<<<<

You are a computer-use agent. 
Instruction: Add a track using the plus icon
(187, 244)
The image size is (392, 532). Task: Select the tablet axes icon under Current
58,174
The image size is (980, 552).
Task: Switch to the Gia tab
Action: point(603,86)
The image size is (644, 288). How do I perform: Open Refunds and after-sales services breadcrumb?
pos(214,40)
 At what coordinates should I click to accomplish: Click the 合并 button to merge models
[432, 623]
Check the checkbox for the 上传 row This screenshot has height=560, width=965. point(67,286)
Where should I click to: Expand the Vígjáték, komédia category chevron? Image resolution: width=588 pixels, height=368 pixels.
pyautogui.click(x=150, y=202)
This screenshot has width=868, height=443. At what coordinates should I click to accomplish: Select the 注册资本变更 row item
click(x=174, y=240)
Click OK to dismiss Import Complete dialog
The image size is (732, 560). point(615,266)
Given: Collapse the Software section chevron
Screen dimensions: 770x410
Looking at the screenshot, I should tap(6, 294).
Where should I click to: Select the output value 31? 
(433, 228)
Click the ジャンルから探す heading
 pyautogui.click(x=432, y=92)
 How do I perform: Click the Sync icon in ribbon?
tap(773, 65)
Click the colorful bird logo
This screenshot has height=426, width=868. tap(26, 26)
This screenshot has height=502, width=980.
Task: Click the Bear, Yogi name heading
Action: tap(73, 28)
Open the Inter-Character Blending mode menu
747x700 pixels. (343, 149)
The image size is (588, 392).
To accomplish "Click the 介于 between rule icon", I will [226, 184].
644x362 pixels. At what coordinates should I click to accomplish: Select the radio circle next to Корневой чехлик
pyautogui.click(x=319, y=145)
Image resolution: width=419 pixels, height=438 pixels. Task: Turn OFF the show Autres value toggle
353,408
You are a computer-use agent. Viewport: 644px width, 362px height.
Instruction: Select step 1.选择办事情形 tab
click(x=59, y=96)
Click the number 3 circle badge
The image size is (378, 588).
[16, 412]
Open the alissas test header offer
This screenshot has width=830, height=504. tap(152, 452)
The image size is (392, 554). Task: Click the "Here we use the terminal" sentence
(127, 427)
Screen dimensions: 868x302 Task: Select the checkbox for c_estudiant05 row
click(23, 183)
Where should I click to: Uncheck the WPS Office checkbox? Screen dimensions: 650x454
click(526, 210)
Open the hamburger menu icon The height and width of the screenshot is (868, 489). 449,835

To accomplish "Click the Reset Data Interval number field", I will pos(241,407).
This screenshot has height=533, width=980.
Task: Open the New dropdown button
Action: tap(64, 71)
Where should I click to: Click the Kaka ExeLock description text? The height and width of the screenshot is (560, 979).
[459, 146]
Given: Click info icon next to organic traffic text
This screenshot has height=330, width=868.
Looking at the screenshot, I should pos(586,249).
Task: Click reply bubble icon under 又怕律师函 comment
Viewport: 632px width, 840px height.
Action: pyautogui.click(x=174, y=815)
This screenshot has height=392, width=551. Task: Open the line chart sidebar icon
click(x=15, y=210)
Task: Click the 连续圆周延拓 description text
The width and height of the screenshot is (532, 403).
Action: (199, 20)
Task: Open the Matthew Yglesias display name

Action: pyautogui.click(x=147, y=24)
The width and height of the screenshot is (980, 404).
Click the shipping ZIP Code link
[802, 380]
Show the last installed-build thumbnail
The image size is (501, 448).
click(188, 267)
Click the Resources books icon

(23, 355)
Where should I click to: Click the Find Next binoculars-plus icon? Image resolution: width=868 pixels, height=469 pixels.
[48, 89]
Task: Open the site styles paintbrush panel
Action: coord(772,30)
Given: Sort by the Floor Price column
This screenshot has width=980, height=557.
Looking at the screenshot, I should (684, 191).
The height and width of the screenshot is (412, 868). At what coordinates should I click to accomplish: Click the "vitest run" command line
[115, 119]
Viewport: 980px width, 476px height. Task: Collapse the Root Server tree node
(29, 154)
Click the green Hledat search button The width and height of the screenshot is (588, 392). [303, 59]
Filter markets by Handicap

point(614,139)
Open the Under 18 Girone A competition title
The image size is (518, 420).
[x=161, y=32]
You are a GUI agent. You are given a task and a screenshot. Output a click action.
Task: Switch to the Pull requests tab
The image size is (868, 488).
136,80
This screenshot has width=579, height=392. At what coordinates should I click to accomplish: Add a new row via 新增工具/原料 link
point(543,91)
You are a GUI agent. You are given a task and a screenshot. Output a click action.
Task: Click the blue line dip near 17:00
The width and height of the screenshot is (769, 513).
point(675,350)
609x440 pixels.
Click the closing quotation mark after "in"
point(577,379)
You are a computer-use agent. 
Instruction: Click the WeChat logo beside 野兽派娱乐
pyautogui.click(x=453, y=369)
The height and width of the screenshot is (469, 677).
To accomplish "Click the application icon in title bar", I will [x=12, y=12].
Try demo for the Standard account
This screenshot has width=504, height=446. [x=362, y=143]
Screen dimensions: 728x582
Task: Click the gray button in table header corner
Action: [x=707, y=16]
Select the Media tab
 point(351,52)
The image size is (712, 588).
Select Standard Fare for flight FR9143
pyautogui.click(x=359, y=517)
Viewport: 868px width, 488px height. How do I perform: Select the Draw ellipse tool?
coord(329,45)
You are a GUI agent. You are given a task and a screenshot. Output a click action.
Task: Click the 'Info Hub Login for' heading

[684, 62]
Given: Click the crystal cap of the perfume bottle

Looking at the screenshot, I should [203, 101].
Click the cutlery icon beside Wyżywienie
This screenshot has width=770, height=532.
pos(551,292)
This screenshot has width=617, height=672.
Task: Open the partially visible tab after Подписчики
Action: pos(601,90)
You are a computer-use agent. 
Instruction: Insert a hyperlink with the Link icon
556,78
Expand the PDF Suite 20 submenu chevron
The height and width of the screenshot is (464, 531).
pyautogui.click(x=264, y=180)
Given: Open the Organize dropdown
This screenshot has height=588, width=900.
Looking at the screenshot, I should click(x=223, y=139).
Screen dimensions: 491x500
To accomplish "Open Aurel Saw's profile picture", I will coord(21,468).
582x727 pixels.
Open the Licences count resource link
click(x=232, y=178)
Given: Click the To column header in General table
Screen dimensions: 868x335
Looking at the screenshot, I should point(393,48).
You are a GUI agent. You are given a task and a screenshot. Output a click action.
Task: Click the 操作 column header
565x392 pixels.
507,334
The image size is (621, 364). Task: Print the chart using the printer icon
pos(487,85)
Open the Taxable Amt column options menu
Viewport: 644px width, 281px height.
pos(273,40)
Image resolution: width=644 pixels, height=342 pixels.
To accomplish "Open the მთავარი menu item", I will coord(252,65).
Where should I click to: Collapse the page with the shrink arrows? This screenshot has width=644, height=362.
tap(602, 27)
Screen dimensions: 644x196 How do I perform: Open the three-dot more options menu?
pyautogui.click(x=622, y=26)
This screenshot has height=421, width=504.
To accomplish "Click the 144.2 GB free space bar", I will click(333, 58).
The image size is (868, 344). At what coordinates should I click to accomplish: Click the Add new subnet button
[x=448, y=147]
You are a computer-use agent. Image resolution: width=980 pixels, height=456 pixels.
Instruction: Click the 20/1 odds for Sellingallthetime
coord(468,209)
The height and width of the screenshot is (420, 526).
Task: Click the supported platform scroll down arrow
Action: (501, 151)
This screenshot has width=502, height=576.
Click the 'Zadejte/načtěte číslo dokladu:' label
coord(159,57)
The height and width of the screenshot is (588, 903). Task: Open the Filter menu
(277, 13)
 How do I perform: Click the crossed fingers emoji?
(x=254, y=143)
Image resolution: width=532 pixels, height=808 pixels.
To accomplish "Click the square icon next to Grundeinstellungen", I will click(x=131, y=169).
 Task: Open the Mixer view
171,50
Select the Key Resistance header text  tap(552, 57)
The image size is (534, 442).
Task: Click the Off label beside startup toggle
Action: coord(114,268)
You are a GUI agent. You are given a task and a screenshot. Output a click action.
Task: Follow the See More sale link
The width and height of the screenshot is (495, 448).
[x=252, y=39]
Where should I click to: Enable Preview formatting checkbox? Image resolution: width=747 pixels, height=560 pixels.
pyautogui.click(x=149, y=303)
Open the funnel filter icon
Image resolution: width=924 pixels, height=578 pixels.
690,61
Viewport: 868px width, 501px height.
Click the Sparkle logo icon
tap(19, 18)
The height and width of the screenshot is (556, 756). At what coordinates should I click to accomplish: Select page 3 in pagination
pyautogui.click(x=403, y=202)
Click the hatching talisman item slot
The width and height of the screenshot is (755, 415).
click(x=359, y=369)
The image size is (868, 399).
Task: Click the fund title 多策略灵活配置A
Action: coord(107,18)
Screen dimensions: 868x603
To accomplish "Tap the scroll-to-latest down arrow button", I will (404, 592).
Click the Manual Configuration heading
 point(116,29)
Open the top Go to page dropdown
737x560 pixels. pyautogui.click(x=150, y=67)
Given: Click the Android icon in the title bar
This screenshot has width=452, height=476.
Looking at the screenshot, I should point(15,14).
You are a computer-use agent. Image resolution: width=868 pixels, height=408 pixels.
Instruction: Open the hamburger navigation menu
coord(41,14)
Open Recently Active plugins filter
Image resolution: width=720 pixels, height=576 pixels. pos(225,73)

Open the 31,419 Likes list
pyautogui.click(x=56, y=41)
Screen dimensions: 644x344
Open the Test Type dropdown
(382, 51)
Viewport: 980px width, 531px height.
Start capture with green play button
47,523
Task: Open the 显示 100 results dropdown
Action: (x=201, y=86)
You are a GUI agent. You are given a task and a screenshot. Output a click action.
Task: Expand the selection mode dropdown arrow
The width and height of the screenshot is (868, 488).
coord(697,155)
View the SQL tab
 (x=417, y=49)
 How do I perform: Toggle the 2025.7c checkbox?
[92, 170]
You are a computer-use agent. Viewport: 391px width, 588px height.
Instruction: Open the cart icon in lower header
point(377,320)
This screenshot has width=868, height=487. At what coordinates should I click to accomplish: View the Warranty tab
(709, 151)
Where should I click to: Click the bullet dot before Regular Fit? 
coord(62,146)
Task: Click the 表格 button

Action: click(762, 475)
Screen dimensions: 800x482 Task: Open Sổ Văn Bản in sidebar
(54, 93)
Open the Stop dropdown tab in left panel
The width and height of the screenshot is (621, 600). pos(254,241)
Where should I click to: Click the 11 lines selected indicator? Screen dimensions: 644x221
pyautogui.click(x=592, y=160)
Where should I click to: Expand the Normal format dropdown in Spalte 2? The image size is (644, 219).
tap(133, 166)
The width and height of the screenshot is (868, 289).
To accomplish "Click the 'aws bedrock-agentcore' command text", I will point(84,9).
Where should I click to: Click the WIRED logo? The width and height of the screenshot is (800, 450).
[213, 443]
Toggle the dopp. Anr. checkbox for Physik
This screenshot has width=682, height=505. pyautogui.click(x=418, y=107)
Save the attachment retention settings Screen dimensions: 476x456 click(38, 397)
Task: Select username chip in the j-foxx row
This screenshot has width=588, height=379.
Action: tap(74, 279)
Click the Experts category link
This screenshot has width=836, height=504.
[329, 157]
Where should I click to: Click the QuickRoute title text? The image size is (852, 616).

>>>>

_WORK INSTRUCTIONS_:
Your reply should be one number: how many lines in the records contain "computer".

_RESULT FOR THIS EXERCISE_:
7